Begin Data for this task
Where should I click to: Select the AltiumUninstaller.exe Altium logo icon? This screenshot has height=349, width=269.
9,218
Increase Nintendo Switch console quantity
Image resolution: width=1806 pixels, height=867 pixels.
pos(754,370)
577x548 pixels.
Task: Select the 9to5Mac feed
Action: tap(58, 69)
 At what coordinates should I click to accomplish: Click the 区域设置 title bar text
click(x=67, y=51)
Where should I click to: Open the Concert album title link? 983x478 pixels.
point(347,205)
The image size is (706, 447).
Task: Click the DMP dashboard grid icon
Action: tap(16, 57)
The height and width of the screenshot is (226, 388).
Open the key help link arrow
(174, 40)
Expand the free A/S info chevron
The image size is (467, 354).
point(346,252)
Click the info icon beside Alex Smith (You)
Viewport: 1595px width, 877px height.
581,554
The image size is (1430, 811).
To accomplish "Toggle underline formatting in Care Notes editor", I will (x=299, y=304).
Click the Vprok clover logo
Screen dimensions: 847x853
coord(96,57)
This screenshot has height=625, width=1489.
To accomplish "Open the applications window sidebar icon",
End Data for this task
- _To do_
Put each line of the items above into a numbered list, omitting any blank lines.

- _Response to this exercise_
1. Where should I click to: Select the AltiumUninstaller.exe Altium logo icon? This screenshot has height=349, width=269.
2. 9,218
3. Increase Nintendo Switch console quantity
4. Image resolution: width=1806 pixels, height=867 pixels.
5. pos(754,370)
6. 577x548 pixels.
7. Task: Select the 9to5Mac feed
8. Action: tap(58, 69)
9.  At what coordinates should I click to accomplish: Click the 区域设置 title bar text
10. click(x=67, y=51)
11. Where should I click to: Open the Concert album title link? 983x478 pixels.
12. point(347,205)
13. The image size is (706, 447).
14. Task: Click the DMP dashboard grid icon
15. Action: tap(16, 57)
16. The height and width of the screenshot is (226, 388).
17. Open the key help link arrow
18. (174, 40)
19. Expand the free A/S info chevron
20. The image size is (467, 354).
21. point(346,252)
22. Click the info icon beside Alex Smith (You)
23. Viewport: 1595px width, 877px height.
24. 581,554
25. The image size is (1430, 811).
26. To accomplish "Toggle underline formatting in Care Notes editor", I will (x=299, y=304).
27. Click the Vprok clover logo
28. Screen dimensions: 847x853
29. coord(96,57)
30. This screenshot has height=625, width=1489.
31. To accomplish "Open the applications window sidebar icon",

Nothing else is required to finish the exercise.